Without reproducing any image, print the listing below exactly.

Recorded information
┌──

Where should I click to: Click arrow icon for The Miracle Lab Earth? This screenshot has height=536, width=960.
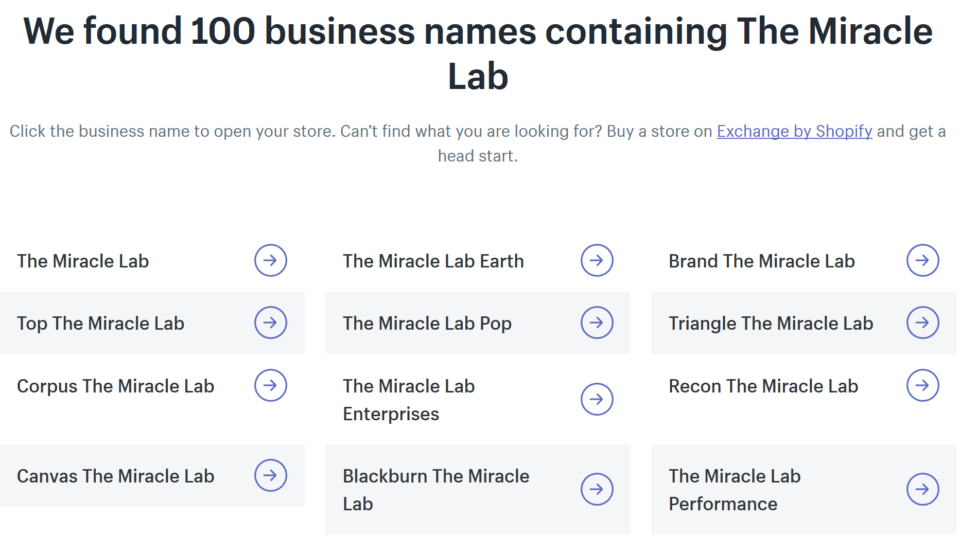[x=597, y=261]
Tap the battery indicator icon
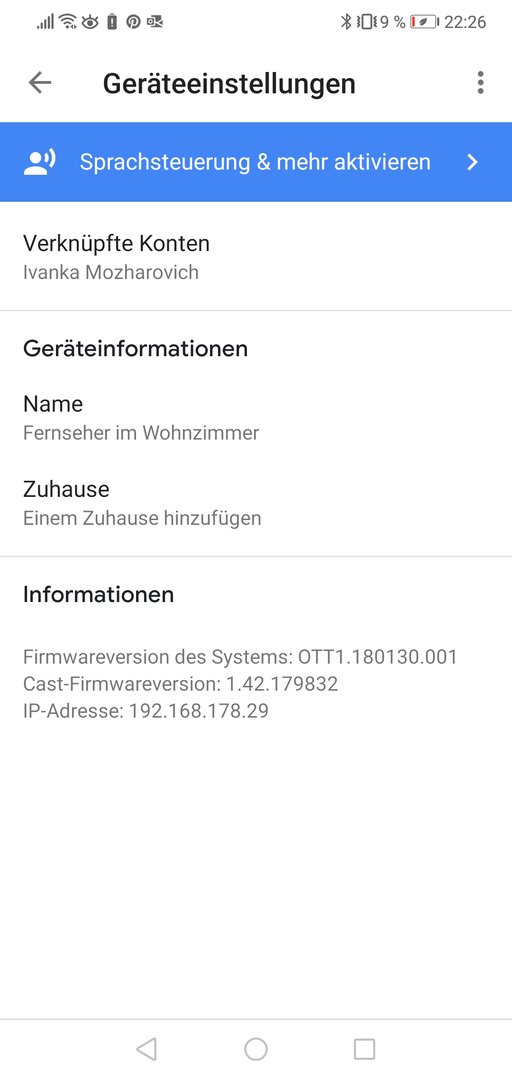Image resolution: width=512 pixels, height=1080 pixels. 425,22
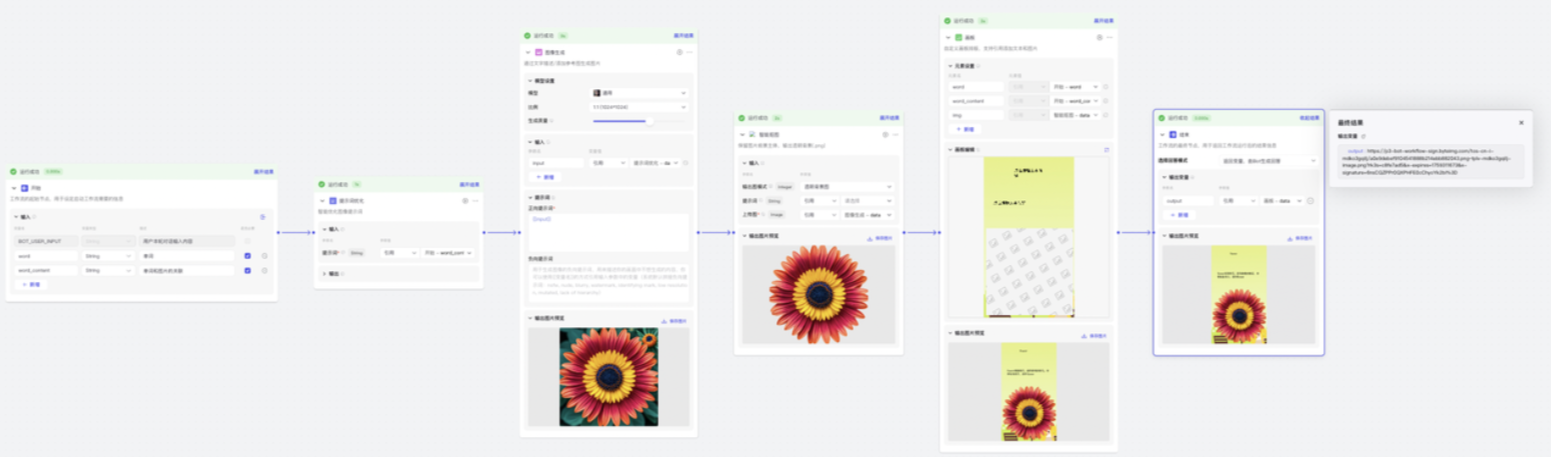This screenshot has height=457, width=1551.
Task: Click the run-test icon on the smart cutout node
Action: click(x=884, y=134)

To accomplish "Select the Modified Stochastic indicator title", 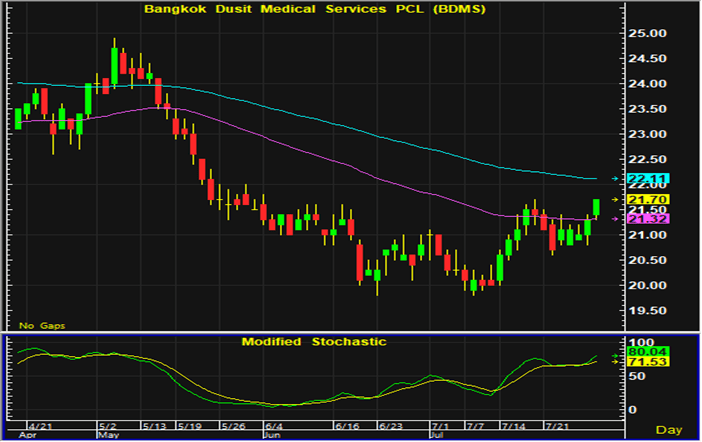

└──

Completed task
Where should I click to: Click arrow icon for The Miracle Lab Earth? This screenshot has height=536, width=960.
[x=597, y=261]
Tap the battery indicator icon
Image resolution: width=512 pixels, height=1080 pixels. 425,22
This screenshot has height=457, width=1551.
Task: Click the run-test icon on the smart cutout node
Action: click(x=884, y=134)

To accomplish "Select the Modified Stochastic indicator title", 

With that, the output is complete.